VIPルームのいじめられっ子

高校生日記

 高校時代に不思議な友人がいた。A君である。そんな彼にはクラスでたった一人しか友人がいなかった。それは私である。彼にはある悪癖があり、それは授業時間が終わるたびにトイレで大便をするのである。普通はそんなに出ないであろうと思うのであるが、彼は毎回行くのである。午前に3時限あれば3回。一日6時限あれば6回行く。なお悪いことに毎回必ず授業に遅れてくる。授業が終わるとまず生徒の目が彼を追う。当然のごとく彼はトイレに行く。そして、授業が始まり、5分から10分するとコソコソと教室に戻ってくる。先生はそれを見てまたか、というやや呆れた顔をするが特に注意をしたり叱責することもなかった。それでもこの年齢の少年たちは残酷なものである。他と異なる行動をする生徒は当然いじめの対象になる。A君もクラスの悪童どもの格好のいじめの対象になった。

 ある日のことである。昼食が終わり、皆が校庭で野球をしたり雑談をしていた時間である。A君はいつもどおり昼休みのあいだじゅうトイレにこもっていた。その時悪童どもはバケツに水を満タンに入れ、男子トイレの個室にいるA君に水をかぶせようと計画していたのである。A君に気づかれないようそろりと近寄る。一人がバケツを持ち、一人がそいつを肩車して思いっ切りバケツの水を中にぶちまけたのである。A君はさすがにこれには参り、びしょ濡れになりながら個室から飛び出してきた。それでも怒って殴りかかることもなく、ただただ悲しそうに静かにうなだれているだけであった。

 そんな事件があってしばらく後、いつも通り授業に遅れて入ってきたA君にとうとう担任の先生の怒りが爆発した。「何で毎回クソをするのか。何で毎回授業に遅れてくるのか。何かの病気なのか。なら病院に行け。」激しい口調で怒鳴られたが、それでもA君はただただうなだれて悲しそうにするばかりであった。そしてその時間の授業が終わると、やはりA君はトイレにこもった。

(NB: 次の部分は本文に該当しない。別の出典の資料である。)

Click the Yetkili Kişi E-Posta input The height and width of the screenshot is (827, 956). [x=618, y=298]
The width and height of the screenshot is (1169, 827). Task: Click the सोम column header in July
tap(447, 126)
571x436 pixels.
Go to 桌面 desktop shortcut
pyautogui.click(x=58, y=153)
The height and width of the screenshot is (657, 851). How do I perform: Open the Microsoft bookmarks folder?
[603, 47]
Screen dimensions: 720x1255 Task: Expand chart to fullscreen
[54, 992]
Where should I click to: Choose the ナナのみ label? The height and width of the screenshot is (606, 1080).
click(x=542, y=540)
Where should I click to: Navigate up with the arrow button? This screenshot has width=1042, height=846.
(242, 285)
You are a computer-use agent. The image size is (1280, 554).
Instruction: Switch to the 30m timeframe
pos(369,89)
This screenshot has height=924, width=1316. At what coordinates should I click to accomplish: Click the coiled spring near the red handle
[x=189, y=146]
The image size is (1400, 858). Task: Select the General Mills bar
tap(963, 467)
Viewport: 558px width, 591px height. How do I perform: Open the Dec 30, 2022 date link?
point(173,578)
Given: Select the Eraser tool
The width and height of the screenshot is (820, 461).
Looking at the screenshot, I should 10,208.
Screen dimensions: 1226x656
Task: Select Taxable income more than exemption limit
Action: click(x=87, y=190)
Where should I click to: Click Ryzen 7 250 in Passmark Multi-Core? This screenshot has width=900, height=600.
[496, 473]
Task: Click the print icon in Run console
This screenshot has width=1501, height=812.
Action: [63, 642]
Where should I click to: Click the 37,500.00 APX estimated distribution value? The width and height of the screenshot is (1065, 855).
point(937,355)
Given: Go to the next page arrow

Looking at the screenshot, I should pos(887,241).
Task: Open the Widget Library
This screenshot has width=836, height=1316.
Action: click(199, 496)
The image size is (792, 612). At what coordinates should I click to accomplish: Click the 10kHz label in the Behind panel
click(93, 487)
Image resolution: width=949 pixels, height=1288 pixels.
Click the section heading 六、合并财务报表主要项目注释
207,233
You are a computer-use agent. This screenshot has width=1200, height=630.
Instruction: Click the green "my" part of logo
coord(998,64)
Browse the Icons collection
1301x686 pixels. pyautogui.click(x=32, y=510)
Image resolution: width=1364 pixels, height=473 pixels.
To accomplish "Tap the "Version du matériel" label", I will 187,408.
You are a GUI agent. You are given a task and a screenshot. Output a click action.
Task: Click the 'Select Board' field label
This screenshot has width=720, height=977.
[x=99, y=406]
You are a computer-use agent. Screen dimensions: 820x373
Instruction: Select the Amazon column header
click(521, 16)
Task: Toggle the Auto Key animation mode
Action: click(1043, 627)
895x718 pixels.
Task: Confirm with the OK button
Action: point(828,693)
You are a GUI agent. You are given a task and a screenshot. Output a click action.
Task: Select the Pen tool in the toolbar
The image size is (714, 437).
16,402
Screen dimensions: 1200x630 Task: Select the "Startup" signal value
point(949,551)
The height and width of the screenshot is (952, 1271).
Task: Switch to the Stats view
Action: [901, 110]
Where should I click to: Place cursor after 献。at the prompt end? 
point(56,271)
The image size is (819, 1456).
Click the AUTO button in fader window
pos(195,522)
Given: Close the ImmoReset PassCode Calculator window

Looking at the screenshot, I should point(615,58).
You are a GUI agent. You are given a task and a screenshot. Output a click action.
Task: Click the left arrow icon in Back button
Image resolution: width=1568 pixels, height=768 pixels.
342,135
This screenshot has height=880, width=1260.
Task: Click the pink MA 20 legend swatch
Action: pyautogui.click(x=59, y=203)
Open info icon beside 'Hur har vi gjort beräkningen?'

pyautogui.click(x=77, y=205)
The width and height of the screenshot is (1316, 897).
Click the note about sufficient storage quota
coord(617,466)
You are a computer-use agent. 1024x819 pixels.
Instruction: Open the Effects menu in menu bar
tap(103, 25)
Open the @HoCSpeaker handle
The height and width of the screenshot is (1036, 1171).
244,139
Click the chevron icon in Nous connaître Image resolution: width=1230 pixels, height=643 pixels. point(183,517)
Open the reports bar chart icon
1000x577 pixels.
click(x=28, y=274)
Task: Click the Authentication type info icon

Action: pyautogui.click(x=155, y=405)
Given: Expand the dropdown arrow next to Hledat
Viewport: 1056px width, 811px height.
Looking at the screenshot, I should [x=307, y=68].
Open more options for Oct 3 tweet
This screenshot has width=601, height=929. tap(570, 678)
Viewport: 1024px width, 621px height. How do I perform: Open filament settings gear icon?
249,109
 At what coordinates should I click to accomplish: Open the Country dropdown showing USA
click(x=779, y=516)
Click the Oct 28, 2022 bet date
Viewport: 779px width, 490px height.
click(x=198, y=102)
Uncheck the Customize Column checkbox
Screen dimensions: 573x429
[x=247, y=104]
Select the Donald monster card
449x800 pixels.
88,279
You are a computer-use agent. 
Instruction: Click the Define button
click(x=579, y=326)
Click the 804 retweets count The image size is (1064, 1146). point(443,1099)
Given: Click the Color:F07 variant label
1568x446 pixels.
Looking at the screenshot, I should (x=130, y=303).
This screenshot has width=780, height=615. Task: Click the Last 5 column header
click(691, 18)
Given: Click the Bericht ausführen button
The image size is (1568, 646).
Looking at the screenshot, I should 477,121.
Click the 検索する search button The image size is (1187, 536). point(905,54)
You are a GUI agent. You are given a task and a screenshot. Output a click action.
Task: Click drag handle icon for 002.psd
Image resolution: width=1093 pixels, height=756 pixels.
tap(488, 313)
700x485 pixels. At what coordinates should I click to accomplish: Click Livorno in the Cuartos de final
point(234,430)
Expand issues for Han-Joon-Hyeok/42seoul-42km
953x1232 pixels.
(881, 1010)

 ある朝、学校行くとA君がいない。もうトイレにこもっているのかなと想像するが、授業が始まっても彼は現れなかった。そんな日が数日続いた。心配になった私は周りの生徒に「A君はどうした。最近見ないぞ。」聞くがどうも要領を得ない。仕方なく授業終了後に職員室に出向き、担任の先生に動向を聞くことにした。「A君ね。彼は今病気で入院しているんだ。でも手術が無事終わり、今日あたりなら面会できるよ。」そう言って病院の名称と住所を書いたメモをくださった。私はそれをたよりに見舞いに行くことにした。

 辺りが暗くなるころ、病院に到着し、A君の病室を探すとすぐに見つけることができた。この時初めて知ったのであるが、彼の父親はかなりの資産家らしく、なんと彼は個室のVIPルームに居たのである。A君は意外に元気そうで、私を見つけると大そう喜んだ。「渡邊君は他の子と違い、いじめとかかかわらないよね。」「僕はそういうのは嫌いなんだ。」そんな話をした。脇で父親が聞いていて、「渡邊君の事は息子からよく聞いていますよ。クラスで唯一の友達だそうで。これからも仲良くしてやってください。」そういわれるといささか照れるが、別に誰とでも仲良くする主義の私にA君だけ特別扱いしている気は全くなかった。面会時間の終盤に差し掛かり、私は「もう遅いから帰るね。早く元気になって。学校で待っているから。」そう言い残し病院の廊下を歩いていたその時である。A君の父親が後ろから駆け足で追いかけてきた。「息子にはこれからも親切にしてあげてください。もう渡邊君しか友達がいないらしいんです。」そういうなり茶色の封筒を差し出して私に握らせてくれた。「これで何か美味いものでも食べてください。」病院から出て歩道で封筒を開けると1万円くらい入っていた。私は封筒を学生服の内ポケットに入れると暗い町を歩き始めた。

 それ以降A君の記憶が私の頭の中からプツリと消えている。A君は今頃どうしているのだろう。今でも一日中トイレにこもっているのだろうか。